Dans ces conditions, il n'est pas étonnant d'assister à une politique des traductions fondée sur la facilité et le rendement commercial. Les éditeurs, ces "tyrans de la littérature actuelle" comme les appelle l'historien Nicolae Iorga ne sont pas des philanthropes et n'ont pas vocation à la faillite. Le malheur de la Roumanie de l'entre-deux-guerres est de disposer d'une élite intellectuelle –universités, journalistes, cercles mondains– assez importante numériquement pour constituer un marché du livre relativement rentable. Les valeurs confirmées et la dernière mode littéraire circulent ainsi dans leurs versions originales. Le lecteur "populaire" est relégué, lui, à une littérature industrielle.

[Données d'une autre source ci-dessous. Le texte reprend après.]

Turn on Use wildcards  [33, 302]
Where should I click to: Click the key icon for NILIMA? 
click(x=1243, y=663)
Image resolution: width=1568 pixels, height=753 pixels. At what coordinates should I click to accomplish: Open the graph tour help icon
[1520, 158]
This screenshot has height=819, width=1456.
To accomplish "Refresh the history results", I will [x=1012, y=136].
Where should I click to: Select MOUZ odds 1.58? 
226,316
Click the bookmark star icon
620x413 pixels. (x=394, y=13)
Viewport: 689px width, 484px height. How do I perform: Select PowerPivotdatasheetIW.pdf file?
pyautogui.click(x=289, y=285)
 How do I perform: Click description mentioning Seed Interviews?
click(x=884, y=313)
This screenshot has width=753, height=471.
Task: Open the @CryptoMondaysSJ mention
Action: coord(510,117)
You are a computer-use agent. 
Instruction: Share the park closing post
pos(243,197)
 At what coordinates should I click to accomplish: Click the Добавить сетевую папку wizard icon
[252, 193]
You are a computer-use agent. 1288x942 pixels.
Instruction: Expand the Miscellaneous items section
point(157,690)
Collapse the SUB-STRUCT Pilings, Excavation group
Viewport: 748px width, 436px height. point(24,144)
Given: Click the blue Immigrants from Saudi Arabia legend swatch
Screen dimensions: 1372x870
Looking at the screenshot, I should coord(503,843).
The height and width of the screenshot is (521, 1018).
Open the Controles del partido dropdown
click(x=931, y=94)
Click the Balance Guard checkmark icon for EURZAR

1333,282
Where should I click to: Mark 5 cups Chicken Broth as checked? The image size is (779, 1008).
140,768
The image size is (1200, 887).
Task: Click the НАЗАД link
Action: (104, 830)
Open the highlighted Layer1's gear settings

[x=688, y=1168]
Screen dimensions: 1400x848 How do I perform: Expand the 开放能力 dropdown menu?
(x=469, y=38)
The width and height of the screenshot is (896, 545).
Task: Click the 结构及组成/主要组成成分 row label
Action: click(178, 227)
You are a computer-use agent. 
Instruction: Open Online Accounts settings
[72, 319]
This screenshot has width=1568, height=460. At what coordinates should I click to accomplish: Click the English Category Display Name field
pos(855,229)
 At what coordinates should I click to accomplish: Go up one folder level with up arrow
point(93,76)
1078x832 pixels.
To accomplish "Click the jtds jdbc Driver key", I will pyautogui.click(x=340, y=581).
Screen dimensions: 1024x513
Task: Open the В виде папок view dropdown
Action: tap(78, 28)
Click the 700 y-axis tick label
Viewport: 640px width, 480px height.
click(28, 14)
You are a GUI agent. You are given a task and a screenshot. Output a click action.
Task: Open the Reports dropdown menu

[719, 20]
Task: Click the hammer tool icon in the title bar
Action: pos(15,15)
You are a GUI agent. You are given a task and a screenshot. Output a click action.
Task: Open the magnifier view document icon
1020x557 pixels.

L'élite culturelle roumaine a jalousement conservé sa culture élitaire. La solution était peut-être de rompre les barrières qui séparaient de manière plus ou moins nette et plus ou moins perméable les circuits lettrés des circuits populaires où l'on distribuait unilatéralement une production de série qui permettait quelquefois des actes de lecture littéraire, mais ne donnait aucune possibilité de réponse autre qu'anonyme, mythique et statistique.
p. 70-71
Les traducteurs des poètes français [en roumain] sont eux-mêmes des poètes, parfois de très grands poètes comme Tudor Arghezi, Ion Vinea, Ion Pillat. Curieusement, ce dernier est le seul parmi eux à publier entre les deux guerres des volumes indépendants de traductions : Anabase de Saint-John Perse, des poèmes de Francis Jammes (avec N.I.Herescu) et des poèmes de Baudelaire. Ses traductions de Perse et de Baudelaire ont recueilli les éloges unanimes de la critique.